[Exercise]
Please transcribe the data exactly as shown, skipping the images.

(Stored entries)
****************************************
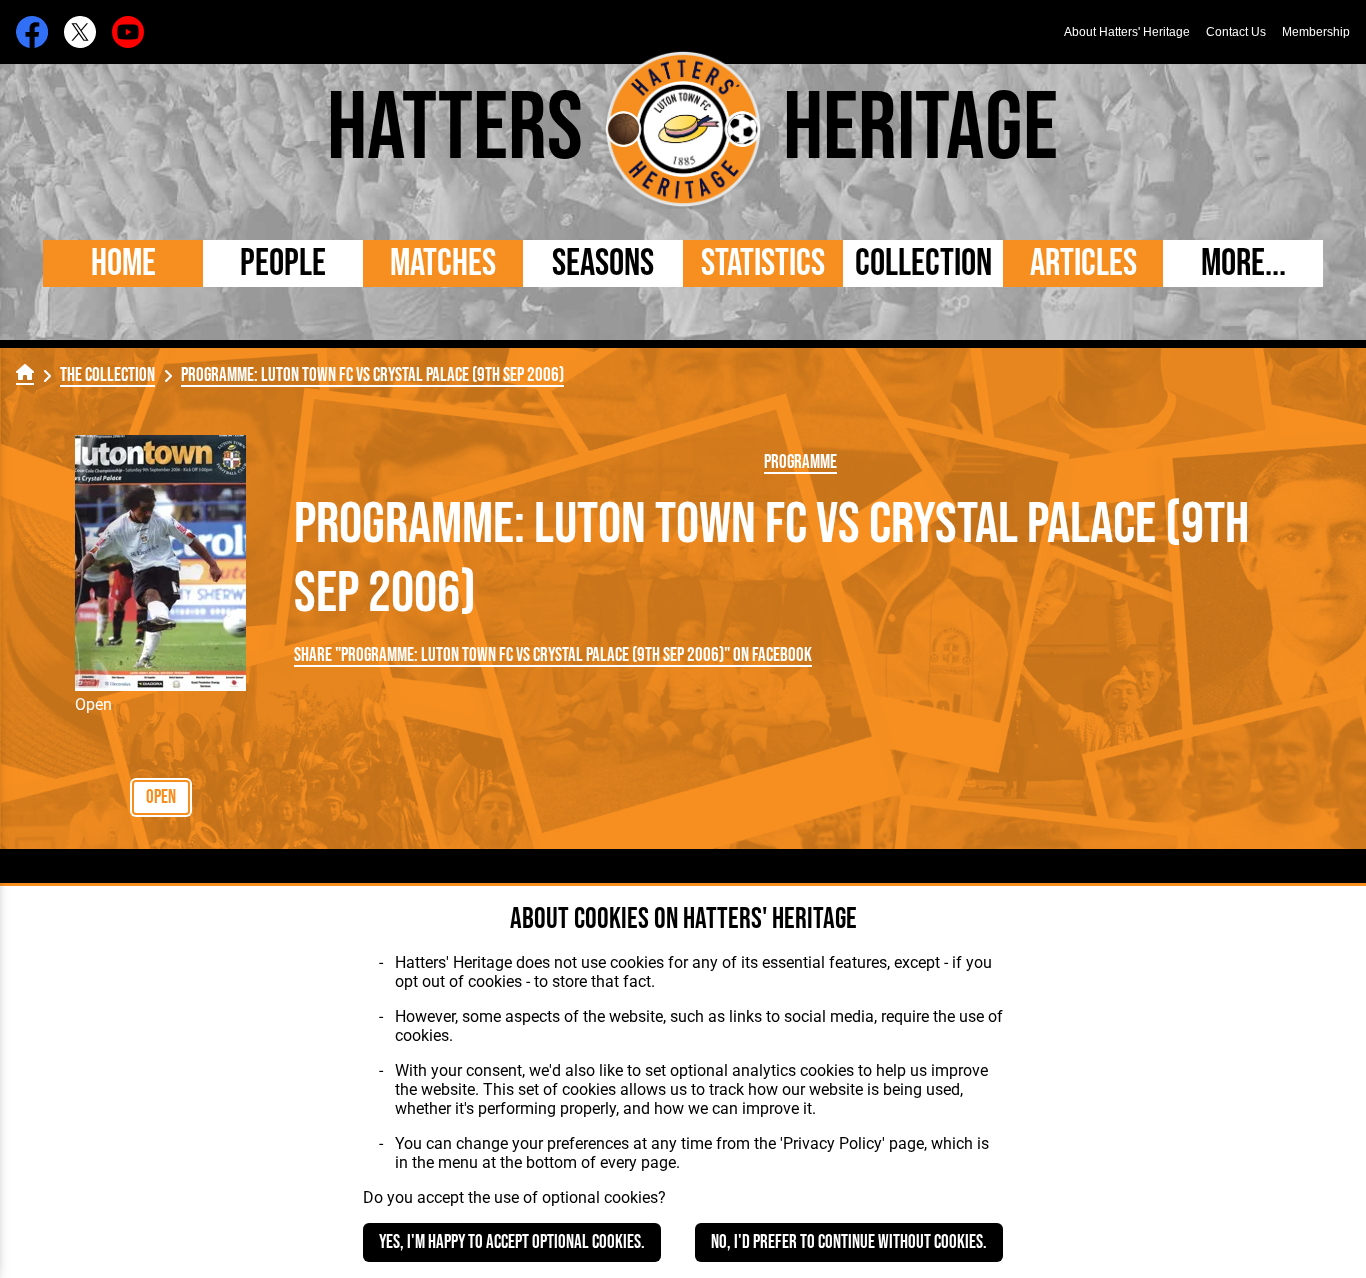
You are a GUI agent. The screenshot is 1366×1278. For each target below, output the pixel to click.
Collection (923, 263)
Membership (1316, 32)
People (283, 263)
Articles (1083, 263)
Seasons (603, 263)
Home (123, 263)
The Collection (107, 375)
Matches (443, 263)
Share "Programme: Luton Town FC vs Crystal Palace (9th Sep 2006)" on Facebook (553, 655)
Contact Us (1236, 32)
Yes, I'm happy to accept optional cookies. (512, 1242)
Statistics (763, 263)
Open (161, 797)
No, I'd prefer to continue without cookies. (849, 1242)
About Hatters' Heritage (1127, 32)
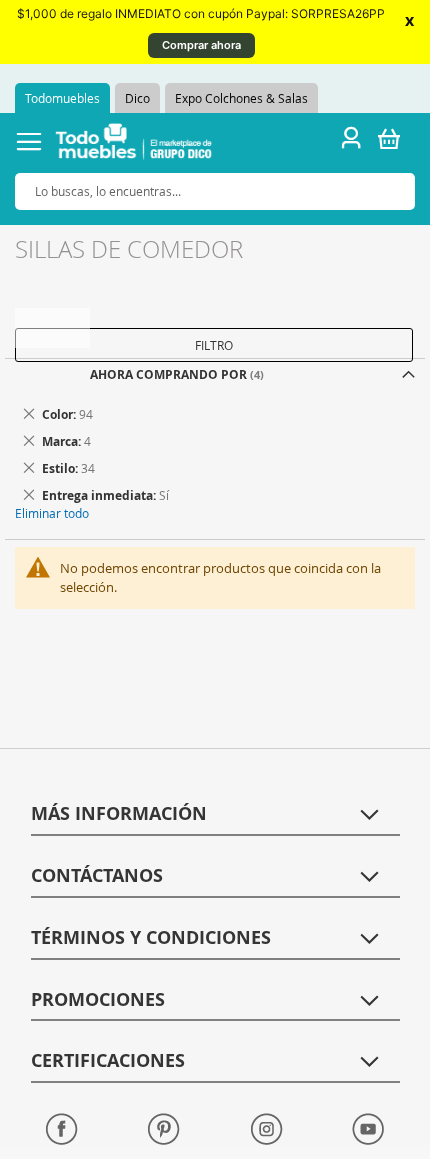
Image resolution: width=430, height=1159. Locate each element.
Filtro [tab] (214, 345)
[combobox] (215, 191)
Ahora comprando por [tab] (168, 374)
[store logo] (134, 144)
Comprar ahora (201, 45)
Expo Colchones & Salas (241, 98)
****************************************
[Answer box]
You are a GUI agent. The screenshot is 1366×1278. For each target below, output the pixel to click.
Collection (923, 263)
Membership (1316, 32)
People (283, 263)
Articles (1083, 263)
Seasons (603, 263)
Home (123, 263)
The Collection (107, 375)
Matches (443, 263)
Share "Programme: Luton Town FC vs Crystal Palace (9th Sep 2006)" on Facebook (553, 655)
Contact Us (1236, 32)
Yes, I'm happy to accept optional cookies. (512, 1242)
Statistics (763, 263)
Open (161, 797)
No, I'd prefer to continue without cookies. (849, 1242)
About Hatters' Heritage (1127, 32)
Image resolution: width=430, height=1159. Locate each element.
Filtro [tab] (214, 345)
[combobox] (215, 191)
Ahora comprando por [tab] (168, 374)
[store logo] (134, 144)
Comprar ahora (201, 45)
Expo Colchones & Salas (241, 98)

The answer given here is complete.